**Assigned task:**
Write each of the records out again exactly.

**Stored data:**
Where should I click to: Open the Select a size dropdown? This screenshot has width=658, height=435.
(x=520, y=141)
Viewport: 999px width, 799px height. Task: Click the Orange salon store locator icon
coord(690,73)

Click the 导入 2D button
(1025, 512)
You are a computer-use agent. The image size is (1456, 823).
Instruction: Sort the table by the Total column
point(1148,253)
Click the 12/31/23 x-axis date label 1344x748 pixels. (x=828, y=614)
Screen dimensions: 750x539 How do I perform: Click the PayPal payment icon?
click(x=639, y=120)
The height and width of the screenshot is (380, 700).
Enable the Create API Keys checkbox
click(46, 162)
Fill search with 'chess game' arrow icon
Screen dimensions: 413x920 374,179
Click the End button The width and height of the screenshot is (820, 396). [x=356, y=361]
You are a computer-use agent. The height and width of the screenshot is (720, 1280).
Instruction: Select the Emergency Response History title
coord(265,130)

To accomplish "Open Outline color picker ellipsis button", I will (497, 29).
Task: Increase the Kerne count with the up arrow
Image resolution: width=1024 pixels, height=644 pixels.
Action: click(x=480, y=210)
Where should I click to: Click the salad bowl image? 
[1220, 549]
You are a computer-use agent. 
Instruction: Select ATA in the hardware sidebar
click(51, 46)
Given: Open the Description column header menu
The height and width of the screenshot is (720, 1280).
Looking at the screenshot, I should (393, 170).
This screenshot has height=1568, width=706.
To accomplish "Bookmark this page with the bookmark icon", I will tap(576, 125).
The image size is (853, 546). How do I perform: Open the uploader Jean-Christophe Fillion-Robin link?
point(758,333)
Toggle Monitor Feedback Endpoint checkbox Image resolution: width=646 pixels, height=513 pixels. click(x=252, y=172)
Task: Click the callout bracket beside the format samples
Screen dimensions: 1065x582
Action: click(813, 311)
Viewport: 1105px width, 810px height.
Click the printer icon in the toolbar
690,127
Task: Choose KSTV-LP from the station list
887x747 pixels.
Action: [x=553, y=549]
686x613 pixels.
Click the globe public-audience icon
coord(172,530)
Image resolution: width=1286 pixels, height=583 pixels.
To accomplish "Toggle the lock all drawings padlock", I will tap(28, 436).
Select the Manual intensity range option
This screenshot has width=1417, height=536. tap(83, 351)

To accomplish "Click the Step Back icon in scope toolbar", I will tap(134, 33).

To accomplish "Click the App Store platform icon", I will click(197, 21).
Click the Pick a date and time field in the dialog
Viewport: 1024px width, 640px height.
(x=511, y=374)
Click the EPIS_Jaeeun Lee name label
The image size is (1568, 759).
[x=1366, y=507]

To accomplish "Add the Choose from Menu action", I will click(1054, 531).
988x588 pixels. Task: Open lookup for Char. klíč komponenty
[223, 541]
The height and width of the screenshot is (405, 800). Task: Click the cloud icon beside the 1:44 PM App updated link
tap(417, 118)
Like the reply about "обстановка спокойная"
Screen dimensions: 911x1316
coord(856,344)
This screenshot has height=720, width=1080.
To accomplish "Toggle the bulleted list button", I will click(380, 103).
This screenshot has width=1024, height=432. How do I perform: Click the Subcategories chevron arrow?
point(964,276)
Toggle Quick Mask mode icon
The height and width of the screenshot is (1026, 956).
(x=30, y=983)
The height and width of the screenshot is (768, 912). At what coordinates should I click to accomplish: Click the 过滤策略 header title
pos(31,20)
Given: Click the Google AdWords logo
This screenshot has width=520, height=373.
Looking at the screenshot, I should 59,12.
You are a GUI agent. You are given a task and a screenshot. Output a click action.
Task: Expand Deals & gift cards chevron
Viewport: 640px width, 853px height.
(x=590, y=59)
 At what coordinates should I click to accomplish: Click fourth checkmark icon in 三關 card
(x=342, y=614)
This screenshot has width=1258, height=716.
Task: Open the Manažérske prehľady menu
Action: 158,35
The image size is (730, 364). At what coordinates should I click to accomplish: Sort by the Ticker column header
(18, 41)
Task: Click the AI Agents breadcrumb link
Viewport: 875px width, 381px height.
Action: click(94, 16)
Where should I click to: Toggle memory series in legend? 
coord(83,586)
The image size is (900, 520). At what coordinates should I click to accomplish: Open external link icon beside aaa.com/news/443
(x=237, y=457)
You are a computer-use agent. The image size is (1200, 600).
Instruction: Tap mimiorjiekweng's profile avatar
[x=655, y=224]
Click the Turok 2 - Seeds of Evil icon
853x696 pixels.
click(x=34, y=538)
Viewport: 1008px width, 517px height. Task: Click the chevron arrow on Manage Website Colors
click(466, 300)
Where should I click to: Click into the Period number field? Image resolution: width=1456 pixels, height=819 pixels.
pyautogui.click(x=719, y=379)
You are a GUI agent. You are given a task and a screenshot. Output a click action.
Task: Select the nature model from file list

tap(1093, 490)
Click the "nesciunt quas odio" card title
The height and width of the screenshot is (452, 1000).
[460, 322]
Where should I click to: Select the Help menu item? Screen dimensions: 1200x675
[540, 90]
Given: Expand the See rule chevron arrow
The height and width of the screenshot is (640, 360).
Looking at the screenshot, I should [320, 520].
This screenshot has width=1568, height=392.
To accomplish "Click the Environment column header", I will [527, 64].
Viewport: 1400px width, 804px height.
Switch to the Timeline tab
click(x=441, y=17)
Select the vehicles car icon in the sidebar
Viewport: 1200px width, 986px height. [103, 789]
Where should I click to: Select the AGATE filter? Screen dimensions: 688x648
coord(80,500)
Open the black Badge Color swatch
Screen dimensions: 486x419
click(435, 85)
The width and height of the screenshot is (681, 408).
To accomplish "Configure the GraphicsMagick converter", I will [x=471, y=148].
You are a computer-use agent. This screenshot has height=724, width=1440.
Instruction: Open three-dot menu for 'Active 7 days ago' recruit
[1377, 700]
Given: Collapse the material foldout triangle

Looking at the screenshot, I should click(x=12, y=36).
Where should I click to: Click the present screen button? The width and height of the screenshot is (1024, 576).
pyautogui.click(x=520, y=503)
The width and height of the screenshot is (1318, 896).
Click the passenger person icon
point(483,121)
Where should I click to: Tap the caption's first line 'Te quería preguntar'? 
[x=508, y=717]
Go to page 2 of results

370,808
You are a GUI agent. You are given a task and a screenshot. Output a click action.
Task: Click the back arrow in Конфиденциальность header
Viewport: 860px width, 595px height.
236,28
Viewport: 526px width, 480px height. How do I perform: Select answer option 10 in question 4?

**Worked solution:**
Where should I click to: Open the Select a size dropdown? This screenshot has width=658, height=435.
(x=520, y=141)
Viewport: 999px width, 799px height. Task: Click the Orange salon store locator icon
coord(690,73)

Click the 导入 2D button
(1025, 512)
You are a computer-use agent. The image size is (1456, 823).
Instruction: Sort the table by the Total column
point(1148,253)
Click the 12/31/23 x-axis date label 1344x748 pixels. (x=828, y=614)
Screen dimensions: 750x539 How do I perform: Click the PayPal payment icon?
click(x=639, y=120)
The height and width of the screenshot is (380, 700).
Enable the Create API Keys checkbox
click(46, 162)
Fill search with 'chess game' arrow icon
Screen dimensions: 413x920 374,179
Click the End button The width and height of the screenshot is (820, 396). [x=356, y=361]
You are a computer-use agent. The height and width of the screenshot is (720, 1280).
Instruction: Select the Emergency Response History title
coord(265,130)

To accomplish "Open Outline color picker ellipsis button", I will (497, 29).
Task: Increase the Kerne count with the up arrow
Image resolution: width=1024 pixels, height=644 pixels.
Action: click(x=480, y=210)
Where should I click to: Click the salad bowl image? 
[1220, 549]
You are a computer-use agent. 
Instruction: Select ATA in the hardware sidebar
click(51, 46)
Given: Open the Description column header menu
The height and width of the screenshot is (720, 1280).
Looking at the screenshot, I should (393, 170).
This screenshot has height=1568, width=706.
To accomplish "Bookmark this page with the bookmark icon", I will tap(576, 125).
The image size is (853, 546). How do I perform: Open the uploader Jean-Christophe Fillion-Robin link?
point(758,333)
Toggle Monitor Feedback Endpoint checkbox Image resolution: width=646 pixels, height=513 pixels. click(x=252, y=172)
Task: Click the callout bracket beside the format samples
Screen dimensions: 1065x582
Action: click(813, 311)
Viewport: 1105px width, 810px height.
Click the printer icon in the toolbar
690,127
Task: Choose KSTV-LP from the station list
887x747 pixels.
Action: [x=553, y=549]
686x613 pixels.
Click the globe public-audience icon
coord(172,530)
Image resolution: width=1286 pixels, height=583 pixels.
To accomplish "Toggle the lock all drawings padlock", I will tap(28, 436).
Select the Manual intensity range option
This screenshot has width=1417, height=536. tap(83, 351)

To accomplish "Click the Step Back icon in scope toolbar", I will tap(134, 33).

To accomplish "Click the App Store platform icon", I will click(197, 21).
Click the Pick a date and time field in the dialog
Viewport: 1024px width, 640px height.
(x=511, y=374)
Click the EPIS_Jaeeun Lee name label
The image size is (1568, 759).
[x=1366, y=507]

To accomplish "Add the Choose from Menu action", I will click(1054, 531).
988x588 pixels. Task: Open lookup for Char. klíč komponenty
[223, 541]
The height and width of the screenshot is (405, 800). Task: Click the cloud icon beside the 1:44 PM App updated link
tap(417, 118)
Like the reply about "обстановка спокойная"
Screen dimensions: 911x1316
coord(856,344)
This screenshot has height=720, width=1080.
To accomplish "Toggle the bulleted list button", I will click(380, 103).
This screenshot has width=1024, height=432. How do I perform: Click the Subcategories chevron arrow?
point(964,276)
Toggle Quick Mask mode icon
The height and width of the screenshot is (1026, 956).
(x=30, y=983)
The height and width of the screenshot is (768, 912). At what coordinates should I click to accomplish: Click the 过滤策略 header title
pos(31,20)
Given: Click the Google AdWords logo
This screenshot has width=520, height=373.
Looking at the screenshot, I should 59,12.
You are a GUI agent. You are given a task and a screenshot. Output a click action.
Task: Expand Deals & gift cards chevron
Viewport: 640px width, 853px height.
(x=590, y=59)
 At what coordinates should I click to accomplish: Click fourth checkmark icon in 三關 card
(x=342, y=614)
This screenshot has width=1258, height=716.
Task: Open the Manažérske prehľady menu
Action: 158,35
The image size is (730, 364). At what coordinates should I click to accomplish: Sort by the Ticker column header
(18, 41)
Task: Click the AI Agents breadcrumb link
Viewport: 875px width, 381px height.
Action: click(94, 16)
Where should I click to: Toggle memory series in legend? 
coord(83,586)
The image size is (900, 520). At what coordinates should I click to accomplish: Open external link icon beside aaa.com/news/443
(x=237, y=457)
You are a computer-use agent. The image size is (1200, 600).
Instruction: Tap mimiorjiekweng's profile avatar
[x=655, y=224]
Click the Turok 2 - Seeds of Evil icon
853x696 pixels.
click(x=34, y=538)
Viewport: 1008px width, 517px height. Task: Click the chevron arrow on Manage Website Colors
click(466, 300)
Where should I click to: Click into the Period number field? Image resolution: width=1456 pixels, height=819 pixels.
pyautogui.click(x=719, y=379)
You are a GUI agent. You are given a task and a screenshot. Output a click action.
Task: Select the nature model from file list

tap(1093, 490)
Click the "nesciunt quas odio" card title
The height and width of the screenshot is (452, 1000).
[460, 322]
Where should I click to: Select the Help menu item? Screen dimensions: 1200x675
[540, 90]
Given: Expand the See rule chevron arrow
The height and width of the screenshot is (640, 360).
Looking at the screenshot, I should [320, 520].
This screenshot has width=1568, height=392.
To accomplish "Click the Environment column header", I will [527, 64].
Viewport: 1400px width, 804px height.
Switch to the Timeline tab
click(x=441, y=17)
Select the vehicles car icon in the sidebar
Viewport: 1200px width, 986px height. [103, 789]
Where should I click to: Select the AGATE filter? Screen dimensions: 688x648
coord(80,500)
Open the black Badge Color swatch
Screen dimensions: 486x419
click(435, 85)
The width and height of the screenshot is (681, 408).
To accomplish "Configure the GraphicsMagick converter", I will [x=471, y=148].
You are a computer-use agent. This screenshot has height=724, width=1440.
Instruction: Open three-dot menu for 'Active 7 days ago' recruit
[1377, 700]
Given: Collapse the material foldout triangle

Looking at the screenshot, I should click(x=12, y=36).
Where should I click to: Click the present screen button? The width and height of the screenshot is (1024, 576).
pyautogui.click(x=520, y=503)
The width and height of the screenshot is (1318, 896).
Click the passenger person icon
point(483,121)
Where should I click to: Tap the caption's first line 'Te quería preguntar'? 
[x=508, y=717]
Go to page 2 of results

370,808
You are a GUI agent. You are given a task and a screenshot. Output a click action.
Task: Click the back arrow in Конфиденциальность header
Viewport: 860px width, 595px height.
236,28
Viewport: 526px width, 480px height. How do I perform: Select answer option 10 in question 4?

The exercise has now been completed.